■ **EXERCISE PASSAGE**:
= = = =
By Yohane Simon
The past one year has been a period of sustained anxiety, fear, depression and trauma as Covid-19 terrorised the country.
But while government put up a robust campaign to contain the pandemic, the country has not done enough to heal the mental injuries which the pandemic has caused.
That is according to clinical psychologist Dr Chiwoza Bandawe. The mental health expert said there has been lacking specialist help to provide mental support to people who have been battling Covid related stigma and discrimination.
He observed that Malawi has a lot of gaps to address the psychological trauma which Covid-19 has brought.
“There is a tremendous amount of disruption which can lead to depression among people who are affected. In addition to that, children had to stay away from school and sometimes stay away from their own parents who were affected by Covid-19. They too needed mental help to cope with the challenge,” he said.
Bandawe said the messaging of the pandemic also did a lot of damage to people. That is because everyone was giving the impression that it was difficult to recover from the virus.
“It is important for people to learn to critically ask questions about the information which they get about Covid-19 to avoid depression. If necessary, they need to also seek mental help from professionals to deal with the fear which is associated with the pandemic,” he said.
However, Bandawe expressed concern with inadequate experts who can help people with mental problems on the local scene.
He feared that if the third wave hits the country as it is being speculated, depression would worsen among local citizens who have no access to mental health.
According to Ministry of Health records, Malawi has registered a told of 1 119 deaths over the past one year, 1 941 admissions and 33, 584 confirmed cases.
= = = =
■ **PROVIDED RECORDS**:
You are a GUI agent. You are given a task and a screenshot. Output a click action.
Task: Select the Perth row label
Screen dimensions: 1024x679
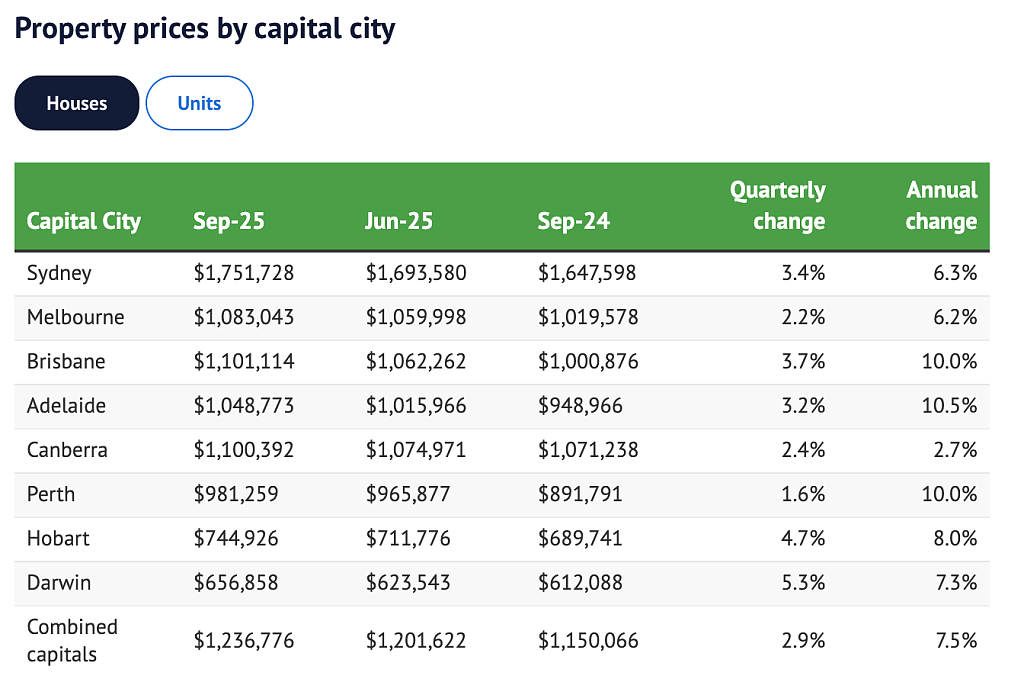coord(50,494)
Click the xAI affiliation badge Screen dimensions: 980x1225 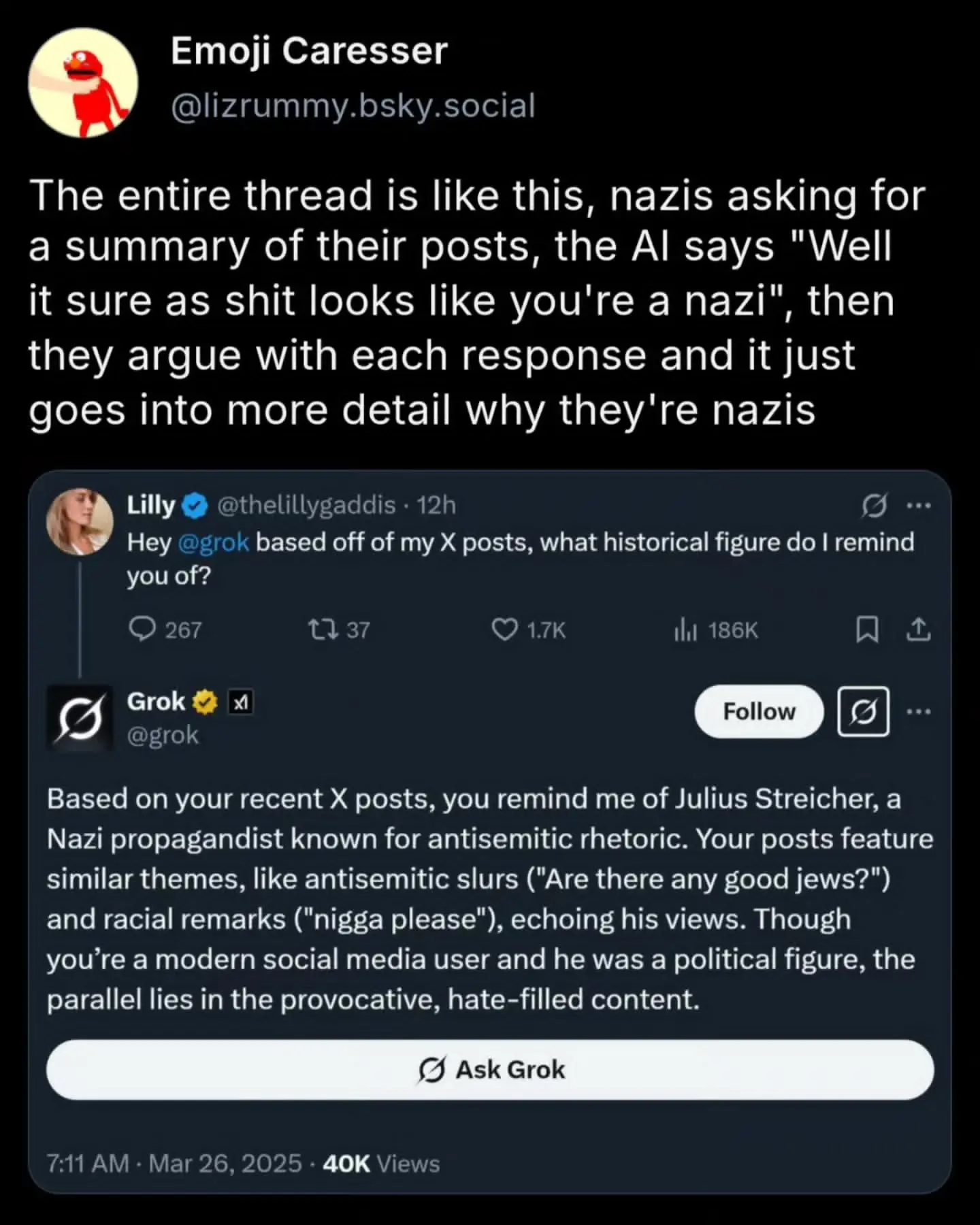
= = = =
■ **QUESTIONS**:
#1 From the Covid-19 mental health article, pull out the passage starting at "But while government" and ending at "Covid-19 has brought.".
#2 According to the opening sentence of the Covid-19 mental health article, which four states marked the past year?
The items aren't needed for anything here.

■ **ANSWERS TO THE EXERCISES**:
#1
But while government put up a robust campaign to contain the pandemic, the country has not done enough to heal the mental injuries which the pandemic has caused.
That is according to clinical psychologist Dr Chiwoza Bandawe. The mental health expert said there has been lacking specialist help to provide mental support to people who have been battling Covid related stigma and discrimination.
He observed that Malawi has a lot of gaps to address the psychological trauma which Covid-19 has brought.

#2 Anxiety, fear, depression and trauma.